- [DATA SUPPLIED]
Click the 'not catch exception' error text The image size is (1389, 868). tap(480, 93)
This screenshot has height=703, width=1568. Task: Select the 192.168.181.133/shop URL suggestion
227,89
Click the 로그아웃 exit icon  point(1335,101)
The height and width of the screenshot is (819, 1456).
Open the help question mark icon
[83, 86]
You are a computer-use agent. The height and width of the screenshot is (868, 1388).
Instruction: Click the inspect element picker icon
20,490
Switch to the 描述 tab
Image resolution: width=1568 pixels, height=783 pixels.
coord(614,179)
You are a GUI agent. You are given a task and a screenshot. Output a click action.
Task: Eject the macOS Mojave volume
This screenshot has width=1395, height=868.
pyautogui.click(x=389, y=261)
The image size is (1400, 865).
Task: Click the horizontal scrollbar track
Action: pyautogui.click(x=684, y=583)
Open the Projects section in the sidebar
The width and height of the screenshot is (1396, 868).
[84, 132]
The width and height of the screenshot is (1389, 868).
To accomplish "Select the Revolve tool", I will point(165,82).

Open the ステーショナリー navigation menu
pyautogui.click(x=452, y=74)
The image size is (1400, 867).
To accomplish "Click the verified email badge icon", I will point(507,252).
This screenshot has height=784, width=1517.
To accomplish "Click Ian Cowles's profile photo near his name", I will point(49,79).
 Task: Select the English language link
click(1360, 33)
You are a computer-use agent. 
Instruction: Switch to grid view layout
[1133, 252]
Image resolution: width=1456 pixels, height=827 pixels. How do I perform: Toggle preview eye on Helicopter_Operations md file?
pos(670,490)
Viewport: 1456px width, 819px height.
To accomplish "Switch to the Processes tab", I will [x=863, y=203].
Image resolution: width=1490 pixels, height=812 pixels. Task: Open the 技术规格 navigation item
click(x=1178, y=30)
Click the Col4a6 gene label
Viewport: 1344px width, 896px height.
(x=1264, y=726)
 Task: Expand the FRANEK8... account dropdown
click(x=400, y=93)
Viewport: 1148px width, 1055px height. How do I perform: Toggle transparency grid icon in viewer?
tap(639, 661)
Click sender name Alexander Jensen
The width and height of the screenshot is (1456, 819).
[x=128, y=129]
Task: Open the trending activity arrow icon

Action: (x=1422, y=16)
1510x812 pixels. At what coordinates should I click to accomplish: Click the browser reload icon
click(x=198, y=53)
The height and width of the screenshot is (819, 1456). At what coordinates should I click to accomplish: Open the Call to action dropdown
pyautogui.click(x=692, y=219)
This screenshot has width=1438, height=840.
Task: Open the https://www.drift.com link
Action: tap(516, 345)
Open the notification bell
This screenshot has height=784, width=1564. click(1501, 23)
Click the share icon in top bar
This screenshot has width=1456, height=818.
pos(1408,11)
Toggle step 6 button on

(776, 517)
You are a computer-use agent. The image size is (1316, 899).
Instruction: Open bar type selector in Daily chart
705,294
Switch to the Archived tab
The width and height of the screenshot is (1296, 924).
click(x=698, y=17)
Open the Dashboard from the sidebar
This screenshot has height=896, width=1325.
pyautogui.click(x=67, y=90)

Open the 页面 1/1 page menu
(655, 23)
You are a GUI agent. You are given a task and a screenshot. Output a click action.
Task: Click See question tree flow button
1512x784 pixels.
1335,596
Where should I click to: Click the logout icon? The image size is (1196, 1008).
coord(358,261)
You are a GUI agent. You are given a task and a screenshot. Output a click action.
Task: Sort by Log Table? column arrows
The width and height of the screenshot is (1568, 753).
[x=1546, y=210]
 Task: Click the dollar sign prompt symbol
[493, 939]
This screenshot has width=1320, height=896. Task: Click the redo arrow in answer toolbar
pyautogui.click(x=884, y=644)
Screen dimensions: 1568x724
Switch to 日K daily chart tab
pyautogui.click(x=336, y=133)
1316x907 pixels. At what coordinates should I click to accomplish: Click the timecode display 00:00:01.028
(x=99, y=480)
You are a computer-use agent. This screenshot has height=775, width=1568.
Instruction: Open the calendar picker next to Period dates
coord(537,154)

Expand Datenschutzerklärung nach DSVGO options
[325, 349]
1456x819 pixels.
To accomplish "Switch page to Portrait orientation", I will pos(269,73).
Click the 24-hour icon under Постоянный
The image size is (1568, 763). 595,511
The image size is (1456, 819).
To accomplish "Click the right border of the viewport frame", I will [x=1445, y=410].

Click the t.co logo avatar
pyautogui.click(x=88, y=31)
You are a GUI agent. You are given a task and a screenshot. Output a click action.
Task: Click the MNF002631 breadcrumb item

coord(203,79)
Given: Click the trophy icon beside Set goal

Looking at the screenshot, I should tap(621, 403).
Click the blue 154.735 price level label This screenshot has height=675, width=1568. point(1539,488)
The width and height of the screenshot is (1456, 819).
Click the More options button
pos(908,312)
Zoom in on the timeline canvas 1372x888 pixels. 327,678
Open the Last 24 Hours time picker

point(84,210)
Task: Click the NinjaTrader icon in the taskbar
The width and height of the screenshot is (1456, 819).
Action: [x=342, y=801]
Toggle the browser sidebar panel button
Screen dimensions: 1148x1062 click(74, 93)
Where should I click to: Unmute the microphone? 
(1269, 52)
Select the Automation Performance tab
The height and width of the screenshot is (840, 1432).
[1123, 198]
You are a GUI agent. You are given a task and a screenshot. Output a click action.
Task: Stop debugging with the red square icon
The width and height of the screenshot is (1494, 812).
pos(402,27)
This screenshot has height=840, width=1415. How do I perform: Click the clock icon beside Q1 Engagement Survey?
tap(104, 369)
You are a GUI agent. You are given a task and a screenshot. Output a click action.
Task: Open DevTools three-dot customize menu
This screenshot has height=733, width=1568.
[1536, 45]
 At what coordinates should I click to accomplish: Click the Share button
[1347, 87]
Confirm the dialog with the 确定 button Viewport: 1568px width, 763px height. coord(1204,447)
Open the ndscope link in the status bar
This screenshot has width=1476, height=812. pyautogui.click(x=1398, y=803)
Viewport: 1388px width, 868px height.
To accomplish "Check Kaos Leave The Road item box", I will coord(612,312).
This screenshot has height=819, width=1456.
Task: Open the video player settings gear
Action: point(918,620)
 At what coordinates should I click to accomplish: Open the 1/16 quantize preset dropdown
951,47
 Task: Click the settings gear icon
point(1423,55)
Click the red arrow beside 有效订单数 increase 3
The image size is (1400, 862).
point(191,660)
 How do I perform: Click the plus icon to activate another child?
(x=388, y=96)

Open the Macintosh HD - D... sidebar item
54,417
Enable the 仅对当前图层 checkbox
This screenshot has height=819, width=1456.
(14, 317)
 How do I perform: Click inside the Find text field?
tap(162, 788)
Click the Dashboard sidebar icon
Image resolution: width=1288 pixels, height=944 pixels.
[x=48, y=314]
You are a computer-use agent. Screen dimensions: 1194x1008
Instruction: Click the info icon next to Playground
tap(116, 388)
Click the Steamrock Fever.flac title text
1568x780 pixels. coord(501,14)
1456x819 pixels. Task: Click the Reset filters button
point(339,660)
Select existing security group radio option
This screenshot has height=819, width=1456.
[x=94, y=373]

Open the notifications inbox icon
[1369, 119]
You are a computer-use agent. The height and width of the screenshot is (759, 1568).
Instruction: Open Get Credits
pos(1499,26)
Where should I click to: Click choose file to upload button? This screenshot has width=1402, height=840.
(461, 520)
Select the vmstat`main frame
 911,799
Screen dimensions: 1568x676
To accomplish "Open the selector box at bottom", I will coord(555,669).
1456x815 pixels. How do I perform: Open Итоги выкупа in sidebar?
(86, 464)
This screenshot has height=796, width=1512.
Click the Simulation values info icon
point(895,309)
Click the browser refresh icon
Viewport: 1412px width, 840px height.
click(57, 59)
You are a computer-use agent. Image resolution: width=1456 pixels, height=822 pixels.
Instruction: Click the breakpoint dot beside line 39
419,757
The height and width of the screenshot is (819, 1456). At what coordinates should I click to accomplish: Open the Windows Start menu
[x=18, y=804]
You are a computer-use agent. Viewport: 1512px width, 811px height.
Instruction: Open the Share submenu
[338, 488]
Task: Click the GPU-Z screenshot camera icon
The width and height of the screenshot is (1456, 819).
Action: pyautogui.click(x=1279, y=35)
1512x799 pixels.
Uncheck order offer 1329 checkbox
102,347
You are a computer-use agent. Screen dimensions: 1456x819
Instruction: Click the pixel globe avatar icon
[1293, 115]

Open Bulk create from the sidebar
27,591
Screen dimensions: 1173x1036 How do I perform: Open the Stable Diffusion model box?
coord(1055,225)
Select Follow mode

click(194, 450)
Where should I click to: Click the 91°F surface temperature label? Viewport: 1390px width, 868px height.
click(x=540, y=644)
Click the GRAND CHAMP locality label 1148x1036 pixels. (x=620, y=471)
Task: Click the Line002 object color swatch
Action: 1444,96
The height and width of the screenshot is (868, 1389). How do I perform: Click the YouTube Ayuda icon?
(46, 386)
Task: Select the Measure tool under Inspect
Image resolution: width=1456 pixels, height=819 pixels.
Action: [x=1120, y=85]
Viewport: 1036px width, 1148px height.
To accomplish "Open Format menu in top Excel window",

- [ABOUT THIS TASK]
Which lines of the material contain the string "computer"? List each of them.

- [SOLVED PROBLEM]
You are a computer-use agent. The height and width of the screenshot is (868, 1388).
You are a computer-use agent. 
You are a computer-use agent. The image size is (1316, 899).
You are a computer-use agent. This screenshot has height=775, width=1568.
You are a computer-use agent. Screen dimensions: 1194x1008
You are a computer-use agent. The height and width of the screenshot is (759, 1568).
You are a computer-use agent. Image resolution: width=1456 pixels, height=822 pixels.
You are a computer-use agent. Viewport: 1512px width, 811px height.
You are a computer-use agent. Screen dimensions: 1456x819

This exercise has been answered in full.